A second reason is that Bahrain’s population is roughly 2/3 Shia Muslim, and Iran has historically claimed that Bahrain is part of Iran. As recently as February 2009, an adviser to Iran’s Supreme Leader Ayatollah Seyyed Ali Khamenei stated officially that Iran had sovereignty over Bahrain, according to Al-Arabiya, although Iran had to back down in the face of vigorous protests by other Gulf Arab states.
But Iran backing down doesn’t change the fact that Bahrain’s Shia majority population are becoming increasingly angry at the government, which is controlled by the Sunni minority. Shia activists are accusing the government of discrimination in employment, housing and public services.
Starting in mid-August, the government began arresting Shia activists. It’s believed that as many as 250 people are in jail, according to Al-Jazeera, including 23 leaders of the Shia activist movement. They’ve been accused of belonging to a “terror network” seeking the government’s overthrow — a charge that carries the death penalty, according to the Washington Times.
However, parliamentary elections are scheduled for October 23, and activists are claiming that the arrests are part of a campaign to guarantee reelection for the Sunni minority. Human rights groups are accusing the government of torture, and warning that the arrests could set off sectarian violence of the kind that occurred between Sunnis and Shias in the 1990s.
The upcoming elections are also a reason why Iran would be targeting Bahran for subversive operations, according to Debka. Any weakening of the government in Bahrain would undermine American influence in the Persian Gulf, and send shock waves around the region, especially in Saudi Arabia and Kuwait which also have large Shia populations.
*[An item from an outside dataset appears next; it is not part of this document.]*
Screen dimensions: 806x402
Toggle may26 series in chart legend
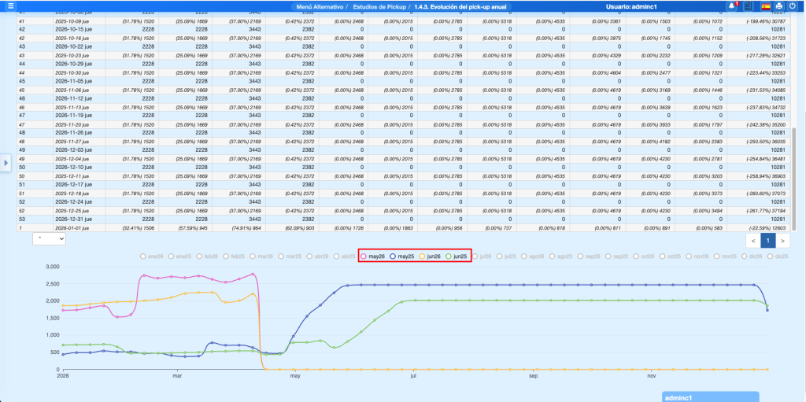click(372, 256)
For millennia, Bahrain has alternated between Arab rulers and Persian rules. It became a British protectorate in the 1830s, and remained so until independence in August 1971. The King allowed parliamentary elections in 2002, for the first time in decades.
However, in a controversial move, in June 2002 the King issued a decree allowing citizens of other Gulf nations to take up dual Bahraini nationality. According to the U.S. State Dept., opposition political groups have charged that the purpose was to increase the Sunni population. Today, 10% of the population are naturalized citizens, further angering the Shia majority, who see their jobs taken away by Sunni immigrants.
From the point of view of Generational Dynamics, Bahrain is in the early stages of a growing fault line conflict between the birth-defined market-dominant Sunni minority versus the discriminated Shia majority. If Bahrain were an isolated country, then it might take years for violence to occur.
But Bahrain is not isolated. It’s one of Iran’s targets, and it’s in the heart of one of the most volatile regions on earth, guardian of the Persian Gulf, through which most of the world’s oil passes in tankers. Thus, we can expect Bahrain to become a focus of the world’s attention much sooner than that.